> Bloco de texto:
SENTENÇA

 

O PMDB – Partido do Movimento Democrático Brasileiro, inscrito no CNPJ sob o nº 08781905/0001-58, ajuizou a presente ação com pedido de indenização por dano moral em face de Maria Alice Rodrigues, pois a ré postou em sua página no Facebook mensagem ofensiva à honra do partido, dizendo “é por isso que o PMDB não queria largar a Prefeitura. Continuando lá dava para continuar enrolando e roubando nossa cidade. Escabroso”.

 

Com a inicial vieram os documentos de folhas 12-23.

 

A ré foi citada pessoalmente (f. 54v), mas não apresentou contestação (f. 55), e o autor pediu a aplicação dos efeitos da revelia (f. 57/58).

 

É o relatório. A seguir decido.

 

Conforme já anotado, a ré foi citada pessoalmente e a citação foi regular. A ré, contudo, não apresentou contestação nem constituiu advogado nos autos. Assim, restou configurada a revelia, devendo incidir o disposto nos artigos 319 e 322 do Código Processo Civil.

 

Art. 319. Se o réu não contestar a ação, reputar-se-ão verdadeiros os fatos afirmados pelo autor.

 

Art. 322. Contra o revel que não tenha patrono nos autos, correrão os prazos independentemente de intimação, a partir da publicação de cada ato decisório.

 

Não se pode olvidar que a presunção de veracidade alcança apenas os fatos, não as consequências jurídicas que deles a parte autora quer extrair. Nesse norte, tenho como verdadeira a alegação de que a autora realmente publicou a mensagem mencionada na inicial. Contudo, estou convencido que dele não resultou ofensa à honra do autor, especialmente ofensa apta a dar ensejo a dano moral.

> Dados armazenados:
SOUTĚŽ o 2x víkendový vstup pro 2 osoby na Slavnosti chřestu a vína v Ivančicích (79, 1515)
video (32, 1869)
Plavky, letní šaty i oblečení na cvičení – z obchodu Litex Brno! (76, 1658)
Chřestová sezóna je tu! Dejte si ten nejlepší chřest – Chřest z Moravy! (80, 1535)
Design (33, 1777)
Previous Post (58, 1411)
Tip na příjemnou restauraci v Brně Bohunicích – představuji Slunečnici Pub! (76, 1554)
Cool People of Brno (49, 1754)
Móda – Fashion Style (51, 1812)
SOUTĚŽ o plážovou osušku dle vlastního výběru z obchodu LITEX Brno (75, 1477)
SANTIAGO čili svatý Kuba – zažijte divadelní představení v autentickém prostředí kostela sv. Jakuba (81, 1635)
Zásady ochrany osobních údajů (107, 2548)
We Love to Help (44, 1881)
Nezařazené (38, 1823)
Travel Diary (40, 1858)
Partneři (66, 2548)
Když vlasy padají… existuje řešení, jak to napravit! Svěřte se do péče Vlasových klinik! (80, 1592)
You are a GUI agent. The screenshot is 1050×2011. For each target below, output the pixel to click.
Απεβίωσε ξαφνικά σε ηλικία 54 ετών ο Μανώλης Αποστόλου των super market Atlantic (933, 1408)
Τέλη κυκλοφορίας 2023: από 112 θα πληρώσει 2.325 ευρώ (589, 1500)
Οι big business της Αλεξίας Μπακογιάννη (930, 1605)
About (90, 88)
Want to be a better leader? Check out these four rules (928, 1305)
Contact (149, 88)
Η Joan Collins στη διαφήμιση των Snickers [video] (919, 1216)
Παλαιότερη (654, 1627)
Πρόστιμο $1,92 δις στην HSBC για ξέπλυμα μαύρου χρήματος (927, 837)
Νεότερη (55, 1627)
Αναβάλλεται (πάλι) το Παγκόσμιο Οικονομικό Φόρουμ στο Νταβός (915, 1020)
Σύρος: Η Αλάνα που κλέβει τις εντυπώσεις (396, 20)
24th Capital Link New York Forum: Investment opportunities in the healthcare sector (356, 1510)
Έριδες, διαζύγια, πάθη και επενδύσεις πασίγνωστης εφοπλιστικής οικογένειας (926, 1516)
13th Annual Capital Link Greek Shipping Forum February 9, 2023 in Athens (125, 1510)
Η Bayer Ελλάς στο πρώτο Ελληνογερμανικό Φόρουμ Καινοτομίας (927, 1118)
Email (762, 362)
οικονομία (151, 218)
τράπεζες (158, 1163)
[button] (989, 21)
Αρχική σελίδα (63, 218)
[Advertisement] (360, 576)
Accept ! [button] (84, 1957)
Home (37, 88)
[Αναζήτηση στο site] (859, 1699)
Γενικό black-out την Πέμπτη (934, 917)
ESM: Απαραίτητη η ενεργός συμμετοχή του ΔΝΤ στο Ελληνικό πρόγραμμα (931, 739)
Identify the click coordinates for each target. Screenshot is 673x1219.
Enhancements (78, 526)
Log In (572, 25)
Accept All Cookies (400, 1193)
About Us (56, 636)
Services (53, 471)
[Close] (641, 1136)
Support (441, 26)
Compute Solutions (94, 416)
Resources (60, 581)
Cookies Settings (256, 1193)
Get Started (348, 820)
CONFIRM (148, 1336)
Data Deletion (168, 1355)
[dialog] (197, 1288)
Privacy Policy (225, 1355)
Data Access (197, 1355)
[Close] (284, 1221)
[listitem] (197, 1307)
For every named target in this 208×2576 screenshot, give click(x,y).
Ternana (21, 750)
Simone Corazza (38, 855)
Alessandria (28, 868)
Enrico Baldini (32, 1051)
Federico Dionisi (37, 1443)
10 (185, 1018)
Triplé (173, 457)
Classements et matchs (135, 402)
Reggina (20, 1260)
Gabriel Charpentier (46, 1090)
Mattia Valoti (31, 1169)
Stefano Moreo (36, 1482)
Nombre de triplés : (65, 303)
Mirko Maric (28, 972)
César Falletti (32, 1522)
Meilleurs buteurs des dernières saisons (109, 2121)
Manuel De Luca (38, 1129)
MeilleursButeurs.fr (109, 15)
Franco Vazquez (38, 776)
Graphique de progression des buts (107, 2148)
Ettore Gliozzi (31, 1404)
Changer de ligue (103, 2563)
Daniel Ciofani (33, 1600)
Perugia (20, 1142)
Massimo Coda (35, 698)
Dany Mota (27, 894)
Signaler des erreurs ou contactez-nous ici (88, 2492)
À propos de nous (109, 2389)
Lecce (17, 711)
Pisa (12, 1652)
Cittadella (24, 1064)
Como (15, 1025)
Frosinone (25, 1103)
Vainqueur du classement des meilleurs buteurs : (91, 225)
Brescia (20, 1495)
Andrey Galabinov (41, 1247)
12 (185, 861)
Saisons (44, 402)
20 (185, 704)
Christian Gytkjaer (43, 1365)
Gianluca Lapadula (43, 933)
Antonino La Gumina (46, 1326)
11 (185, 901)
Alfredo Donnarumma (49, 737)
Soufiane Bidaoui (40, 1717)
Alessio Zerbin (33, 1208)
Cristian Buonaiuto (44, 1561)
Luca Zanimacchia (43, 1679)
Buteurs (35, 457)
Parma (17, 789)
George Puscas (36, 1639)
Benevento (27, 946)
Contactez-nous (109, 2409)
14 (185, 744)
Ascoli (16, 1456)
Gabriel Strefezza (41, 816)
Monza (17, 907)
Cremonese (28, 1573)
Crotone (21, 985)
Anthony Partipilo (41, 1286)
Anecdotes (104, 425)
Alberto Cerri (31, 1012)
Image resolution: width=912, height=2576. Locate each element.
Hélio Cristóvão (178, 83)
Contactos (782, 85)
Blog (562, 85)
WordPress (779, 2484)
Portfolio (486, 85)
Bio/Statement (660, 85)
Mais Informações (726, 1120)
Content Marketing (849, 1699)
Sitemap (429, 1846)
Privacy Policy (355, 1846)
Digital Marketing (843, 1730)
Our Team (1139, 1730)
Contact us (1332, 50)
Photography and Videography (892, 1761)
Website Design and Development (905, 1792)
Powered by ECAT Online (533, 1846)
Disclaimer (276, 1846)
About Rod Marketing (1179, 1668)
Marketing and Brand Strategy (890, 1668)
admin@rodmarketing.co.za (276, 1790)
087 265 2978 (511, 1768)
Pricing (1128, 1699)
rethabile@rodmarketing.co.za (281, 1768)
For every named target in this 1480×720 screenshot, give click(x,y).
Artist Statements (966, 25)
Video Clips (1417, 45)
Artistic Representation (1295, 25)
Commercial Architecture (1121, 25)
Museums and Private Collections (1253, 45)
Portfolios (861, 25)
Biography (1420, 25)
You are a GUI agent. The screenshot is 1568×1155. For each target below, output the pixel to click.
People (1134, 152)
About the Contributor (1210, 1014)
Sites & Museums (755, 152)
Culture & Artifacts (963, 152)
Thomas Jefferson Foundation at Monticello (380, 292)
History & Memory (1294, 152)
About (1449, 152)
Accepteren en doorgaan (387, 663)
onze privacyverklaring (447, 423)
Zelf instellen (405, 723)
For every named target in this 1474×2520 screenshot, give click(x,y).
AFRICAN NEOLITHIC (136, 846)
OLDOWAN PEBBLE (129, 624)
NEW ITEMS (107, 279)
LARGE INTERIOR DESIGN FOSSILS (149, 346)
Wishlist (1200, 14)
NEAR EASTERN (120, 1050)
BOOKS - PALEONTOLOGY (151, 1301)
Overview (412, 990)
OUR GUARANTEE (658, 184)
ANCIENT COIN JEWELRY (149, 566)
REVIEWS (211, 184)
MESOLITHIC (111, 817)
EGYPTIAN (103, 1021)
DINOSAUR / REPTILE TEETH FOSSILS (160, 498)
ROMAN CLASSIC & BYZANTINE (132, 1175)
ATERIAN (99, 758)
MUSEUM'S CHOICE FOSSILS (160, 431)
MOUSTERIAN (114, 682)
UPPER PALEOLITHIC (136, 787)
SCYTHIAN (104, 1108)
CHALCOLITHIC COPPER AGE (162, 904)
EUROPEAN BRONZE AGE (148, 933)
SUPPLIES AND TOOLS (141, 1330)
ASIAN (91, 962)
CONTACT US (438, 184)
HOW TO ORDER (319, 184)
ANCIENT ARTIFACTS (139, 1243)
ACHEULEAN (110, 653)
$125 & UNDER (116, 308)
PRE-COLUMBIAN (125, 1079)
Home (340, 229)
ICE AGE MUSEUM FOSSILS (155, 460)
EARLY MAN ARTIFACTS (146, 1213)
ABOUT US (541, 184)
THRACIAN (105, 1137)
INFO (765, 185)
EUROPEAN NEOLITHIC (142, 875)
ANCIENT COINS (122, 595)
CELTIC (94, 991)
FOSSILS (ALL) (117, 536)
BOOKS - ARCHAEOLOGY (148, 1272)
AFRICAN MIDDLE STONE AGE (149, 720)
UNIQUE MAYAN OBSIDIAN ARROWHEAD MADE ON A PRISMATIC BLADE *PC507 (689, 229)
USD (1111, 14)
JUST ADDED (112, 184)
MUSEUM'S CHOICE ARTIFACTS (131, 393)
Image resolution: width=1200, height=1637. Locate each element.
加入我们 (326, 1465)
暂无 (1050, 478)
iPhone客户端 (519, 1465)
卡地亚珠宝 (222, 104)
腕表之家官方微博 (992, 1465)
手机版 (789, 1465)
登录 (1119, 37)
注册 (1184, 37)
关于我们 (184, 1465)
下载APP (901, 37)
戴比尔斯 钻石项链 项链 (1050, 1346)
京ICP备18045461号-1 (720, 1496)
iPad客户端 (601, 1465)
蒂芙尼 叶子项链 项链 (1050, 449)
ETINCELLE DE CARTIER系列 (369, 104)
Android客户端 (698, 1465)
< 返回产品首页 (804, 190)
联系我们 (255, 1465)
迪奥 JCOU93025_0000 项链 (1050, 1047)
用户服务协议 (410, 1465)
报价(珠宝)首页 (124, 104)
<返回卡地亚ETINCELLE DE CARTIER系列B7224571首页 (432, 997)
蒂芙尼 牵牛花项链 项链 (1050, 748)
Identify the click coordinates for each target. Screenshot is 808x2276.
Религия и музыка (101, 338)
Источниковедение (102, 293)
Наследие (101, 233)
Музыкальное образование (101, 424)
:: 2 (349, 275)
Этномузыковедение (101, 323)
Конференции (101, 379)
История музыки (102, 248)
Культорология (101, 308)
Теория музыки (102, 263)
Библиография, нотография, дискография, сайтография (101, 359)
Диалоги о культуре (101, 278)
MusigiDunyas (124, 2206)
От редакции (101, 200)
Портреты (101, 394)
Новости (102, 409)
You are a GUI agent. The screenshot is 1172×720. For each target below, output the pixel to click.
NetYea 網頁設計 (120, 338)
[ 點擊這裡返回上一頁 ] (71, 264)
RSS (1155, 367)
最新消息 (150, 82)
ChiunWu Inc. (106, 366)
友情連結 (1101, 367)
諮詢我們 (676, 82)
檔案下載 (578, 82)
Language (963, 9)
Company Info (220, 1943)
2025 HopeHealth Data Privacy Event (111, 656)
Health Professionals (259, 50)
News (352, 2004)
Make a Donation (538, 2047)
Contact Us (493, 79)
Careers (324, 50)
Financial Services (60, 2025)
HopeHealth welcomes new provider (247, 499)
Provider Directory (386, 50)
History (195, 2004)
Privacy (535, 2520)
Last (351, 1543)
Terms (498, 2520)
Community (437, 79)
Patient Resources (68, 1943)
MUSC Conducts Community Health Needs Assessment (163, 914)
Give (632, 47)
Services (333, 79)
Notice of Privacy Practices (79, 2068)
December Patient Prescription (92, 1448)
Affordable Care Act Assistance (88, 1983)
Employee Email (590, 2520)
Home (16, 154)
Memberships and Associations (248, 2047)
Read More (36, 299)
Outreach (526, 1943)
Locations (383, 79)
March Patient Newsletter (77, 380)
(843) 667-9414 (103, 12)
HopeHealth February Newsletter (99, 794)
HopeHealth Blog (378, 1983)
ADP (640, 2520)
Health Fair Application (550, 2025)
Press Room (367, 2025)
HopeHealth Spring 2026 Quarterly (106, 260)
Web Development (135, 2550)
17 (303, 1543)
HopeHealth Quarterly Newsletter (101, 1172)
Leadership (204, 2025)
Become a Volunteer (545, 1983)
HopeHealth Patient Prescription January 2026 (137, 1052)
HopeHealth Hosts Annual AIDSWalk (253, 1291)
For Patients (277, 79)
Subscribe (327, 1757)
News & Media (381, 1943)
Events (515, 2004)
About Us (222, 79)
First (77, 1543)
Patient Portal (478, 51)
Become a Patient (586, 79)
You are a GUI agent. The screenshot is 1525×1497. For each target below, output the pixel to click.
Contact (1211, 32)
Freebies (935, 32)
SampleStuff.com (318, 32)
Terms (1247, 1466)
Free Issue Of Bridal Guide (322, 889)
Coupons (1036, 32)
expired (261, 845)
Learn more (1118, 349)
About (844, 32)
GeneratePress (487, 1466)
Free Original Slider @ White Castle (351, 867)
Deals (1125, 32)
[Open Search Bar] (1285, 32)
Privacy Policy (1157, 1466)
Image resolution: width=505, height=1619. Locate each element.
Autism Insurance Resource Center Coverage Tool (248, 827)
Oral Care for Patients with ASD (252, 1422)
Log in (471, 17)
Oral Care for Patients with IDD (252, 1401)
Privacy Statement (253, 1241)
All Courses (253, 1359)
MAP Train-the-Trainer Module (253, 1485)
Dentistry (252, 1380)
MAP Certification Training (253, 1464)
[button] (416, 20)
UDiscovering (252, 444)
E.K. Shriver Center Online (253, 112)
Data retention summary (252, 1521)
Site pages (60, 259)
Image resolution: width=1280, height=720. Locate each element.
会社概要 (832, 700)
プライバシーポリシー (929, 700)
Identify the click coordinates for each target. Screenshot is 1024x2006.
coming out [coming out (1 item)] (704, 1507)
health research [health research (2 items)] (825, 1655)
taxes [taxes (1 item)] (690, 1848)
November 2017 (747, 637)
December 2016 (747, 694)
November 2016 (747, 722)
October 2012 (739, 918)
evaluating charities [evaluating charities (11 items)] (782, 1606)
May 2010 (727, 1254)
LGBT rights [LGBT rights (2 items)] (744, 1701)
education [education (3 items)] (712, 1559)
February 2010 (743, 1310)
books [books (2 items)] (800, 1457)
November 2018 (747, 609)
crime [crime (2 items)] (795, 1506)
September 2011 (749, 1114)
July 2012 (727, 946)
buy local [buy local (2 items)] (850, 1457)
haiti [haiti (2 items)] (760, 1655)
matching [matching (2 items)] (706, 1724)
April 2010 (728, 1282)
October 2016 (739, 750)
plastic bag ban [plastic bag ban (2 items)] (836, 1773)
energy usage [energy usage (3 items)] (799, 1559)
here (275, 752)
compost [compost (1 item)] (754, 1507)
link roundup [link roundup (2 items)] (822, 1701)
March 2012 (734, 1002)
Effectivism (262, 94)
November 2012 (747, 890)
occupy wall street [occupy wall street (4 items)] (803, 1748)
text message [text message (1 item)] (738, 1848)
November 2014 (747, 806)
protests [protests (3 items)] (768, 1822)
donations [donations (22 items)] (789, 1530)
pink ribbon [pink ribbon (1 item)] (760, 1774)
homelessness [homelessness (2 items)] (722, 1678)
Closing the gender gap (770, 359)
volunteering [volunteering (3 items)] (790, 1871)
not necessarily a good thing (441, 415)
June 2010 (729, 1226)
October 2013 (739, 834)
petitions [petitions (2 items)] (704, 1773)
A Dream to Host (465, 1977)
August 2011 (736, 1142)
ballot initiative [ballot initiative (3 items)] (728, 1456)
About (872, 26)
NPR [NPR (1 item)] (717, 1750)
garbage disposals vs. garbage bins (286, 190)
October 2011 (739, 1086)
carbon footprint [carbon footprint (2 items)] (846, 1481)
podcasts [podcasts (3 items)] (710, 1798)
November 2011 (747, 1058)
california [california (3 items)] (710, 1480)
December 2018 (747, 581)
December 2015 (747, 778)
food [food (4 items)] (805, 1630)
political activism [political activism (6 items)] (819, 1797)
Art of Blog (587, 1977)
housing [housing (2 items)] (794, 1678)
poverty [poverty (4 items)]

> Conjunto de tarefas:
A – Segundo a sentença, em qual rede social a ré publicou a mensagem sobre o PMDB?
B – Prossiga com a redação da sentença sobre a ação do PMDB contra Maria Alice Rodrigues, a partir do último parágrafo apresentado.
As entradas não são necessárias para resolver as tarefas.

> Respostas da atividade:
A – No Facebook.

B –
Necessário anotar que o autor não é pessoa natural, mas, sim, a chamada pessoa jurídica. Tais entes não são dotados de honra subjetiva, é dizer, não é suscetível à perturbação psíquica, não possuindo sentimento da própria dignidade ou dos próprios atributos. O autor possui somente a chamada honra objetiva, externa ao sujeito, que consiste no respeito, admiração, apreço, consideração que os outros dispensam à pessoa. Significa que a pessoa jurídica somente é ofendida em sua honra quando a conduta reputada ilícita tiver o potencial de fazer com que deixe de ser admirado, respeitado, tido como íntegro.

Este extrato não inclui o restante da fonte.